-- Opening Marker --

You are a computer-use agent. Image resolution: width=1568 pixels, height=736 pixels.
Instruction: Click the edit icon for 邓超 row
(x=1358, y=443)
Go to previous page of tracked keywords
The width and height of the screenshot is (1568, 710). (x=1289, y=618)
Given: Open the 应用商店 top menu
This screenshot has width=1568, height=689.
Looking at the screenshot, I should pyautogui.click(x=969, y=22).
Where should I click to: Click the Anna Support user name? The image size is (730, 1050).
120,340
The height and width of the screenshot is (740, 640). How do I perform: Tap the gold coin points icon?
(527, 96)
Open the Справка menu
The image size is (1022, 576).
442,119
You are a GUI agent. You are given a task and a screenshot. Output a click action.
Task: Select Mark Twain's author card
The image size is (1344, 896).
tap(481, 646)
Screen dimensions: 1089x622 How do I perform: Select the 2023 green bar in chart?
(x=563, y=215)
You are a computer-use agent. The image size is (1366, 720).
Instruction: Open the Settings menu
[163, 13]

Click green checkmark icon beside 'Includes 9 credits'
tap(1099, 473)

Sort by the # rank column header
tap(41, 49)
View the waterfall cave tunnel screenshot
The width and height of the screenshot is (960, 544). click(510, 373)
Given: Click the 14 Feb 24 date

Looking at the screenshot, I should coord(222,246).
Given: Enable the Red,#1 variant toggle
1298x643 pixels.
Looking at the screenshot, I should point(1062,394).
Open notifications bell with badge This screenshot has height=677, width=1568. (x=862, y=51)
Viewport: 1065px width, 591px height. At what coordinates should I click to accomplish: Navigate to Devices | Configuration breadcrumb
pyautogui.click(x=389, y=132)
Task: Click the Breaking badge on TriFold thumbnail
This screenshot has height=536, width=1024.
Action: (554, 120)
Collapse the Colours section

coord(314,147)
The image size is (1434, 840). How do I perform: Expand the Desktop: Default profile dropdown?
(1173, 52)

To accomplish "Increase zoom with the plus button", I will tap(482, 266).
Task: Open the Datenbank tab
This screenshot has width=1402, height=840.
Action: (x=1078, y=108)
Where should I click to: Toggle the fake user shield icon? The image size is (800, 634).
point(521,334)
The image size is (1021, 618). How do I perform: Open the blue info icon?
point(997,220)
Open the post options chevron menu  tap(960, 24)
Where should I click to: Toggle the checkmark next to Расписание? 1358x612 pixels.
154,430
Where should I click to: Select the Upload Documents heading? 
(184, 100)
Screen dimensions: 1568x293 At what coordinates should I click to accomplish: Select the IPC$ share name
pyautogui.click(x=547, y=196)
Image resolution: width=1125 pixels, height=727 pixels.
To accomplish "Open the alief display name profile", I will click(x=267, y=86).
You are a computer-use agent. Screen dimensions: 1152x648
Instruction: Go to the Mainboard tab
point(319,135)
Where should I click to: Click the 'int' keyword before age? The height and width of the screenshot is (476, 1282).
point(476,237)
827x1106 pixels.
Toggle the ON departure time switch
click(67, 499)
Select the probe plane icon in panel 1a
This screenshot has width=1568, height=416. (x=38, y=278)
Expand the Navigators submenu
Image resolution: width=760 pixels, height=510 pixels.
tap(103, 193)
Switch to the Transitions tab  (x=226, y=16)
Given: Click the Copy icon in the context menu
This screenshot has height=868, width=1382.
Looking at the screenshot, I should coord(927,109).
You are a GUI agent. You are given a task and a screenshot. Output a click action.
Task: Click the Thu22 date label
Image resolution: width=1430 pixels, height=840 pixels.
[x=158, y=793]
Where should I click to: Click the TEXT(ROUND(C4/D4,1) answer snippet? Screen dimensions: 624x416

-- Closing Marker --

= WHAT IS BEING ASKED =
Print out all the entries above exactly.

= YOUR RESPONSE =
You are a computer-use agent. Image resolution: width=1568 pixels, height=736 pixels.
Instruction: Click the edit icon for 邓超 row
(x=1358, y=443)
Go to previous page of tracked keywords
The width and height of the screenshot is (1568, 710). (x=1289, y=618)
Given: Open the 应用商店 top menu
This screenshot has width=1568, height=689.
Looking at the screenshot, I should pyautogui.click(x=969, y=22).
Where should I click to: Click the Anna Support user name? The image size is (730, 1050).
120,340
The height and width of the screenshot is (740, 640). How do I perform: Tap the gold coin points icon?
(527, 96)
Open the Справка menu
The image size is (1022, 576).
442,119
You are a GUI agent. You are given a task and a screenshot. Output a click action.
Task: Select Mark Twain's author card
The image size is (1344, 896).
tap(481, 646)
Screen dimensions: 1089x622 How do I perform: Select the 2023 green bar in chart?
(x=563, y=215)
You are a computer-use agent. The image size is (1366, 720).
Instruction: Open the Settings menu
[163, 13]

Click green checkmark icon beside 'Includes 9 credits'
tap(1099, 473)

Sort by the # rank column header
tap(41, 49)
View the waterfall cave tunnel screenshot
The width and height of the screenshot is (960, 544). click(510, 373)
Given: Click the 14 Feb 24 date

Looking at the screenshot, I should coord(222,246).
Given: Enable the Red,#1 variant toggle
1298x643 pixels.
Looking at the screenshot, I should point(1062,394).
Open notifications bell with badge This screenshot has height=677, width=1568. (x=862, y=51)
Viewport: 1065px width, 591px height. At what coordinates should I click to accomplish: Navigate to Devices | Configuration breadcrumb
pyautogui.click(x=389, y=132)
Task: Click the Breaking badge on TriFold thumbnail
This screenshot has height=536, width=1024.
Action: (554, 120)
Collapse the Colours section

coord(314,147)
The image size is (1434, 840). How do I perform: Expand the Desktop: Default profile dropdown?
(1173, 52)

To accomplish "Increase zoom with the plus button", I will tap(482, 266).
Task: Open the Datenbank tab
This screenshot has width=1402, height=840.
Action: (x=1078, y=108)
Where should I click to: Toggle the fake user shield icon? The image size is (800, 634).
point(521,334)
The image size is (1021, 618). How do I perform: Open the blue info icon?
point(997,220)
Open the post options chevron menu  tap(960, 24)
Where should I click to: Toggle the checkmark next to Расписание? 1358x612 pixels.
154,430
Where should I click to: Select the Upload Documents heading? 
(184, 100)
Screen dimensions: 1568x293 At what coordinates should I click to accomplish: Select the IPC$ share name
pyautogui.click(x=547, y=196)
Image resolution: width=1125 pixels, height=727 pixels.
To accomplish "Open the alief display name profile", I will click(x=267, y=86).
You are a computer-use agent. Screen dimensions: 1152x648
Instruction: Go to the Mainboard tab
point(319,135)
Where should I click to: Click the 'int' keyword before age? The height and width of the screenshot is (476, 1282).
point(476,237)
827x1106 pixels.
Toggle the ON departure time switch
click(67, 499)
Select the probe plane icon in panel 1a
This screenshot has width=1568, height=416. (x=38, y=278)
Expand the Navigators submenu
Image resolution: width=760 pixels, height=510 pixels.
tap(103, 193)
Switch to the Transitions tab  (x=226, y=16)
Given: Click the Copy icon in the context menu
This screenshot has height=868, width=1382.
Looking at the screenshot, I should coord(927,109).
You are a GUI agent. You are given a task and a screenshot. Output a click action.
Task: Click the Thu22 date label
Image resolution: width=1430 pixels, height=840 pixels.
[x=158, y=793]
Where should I click to: Click the TEXT(ROUND(C4/D4,1) answer snippet? Screen dimensions: 624x416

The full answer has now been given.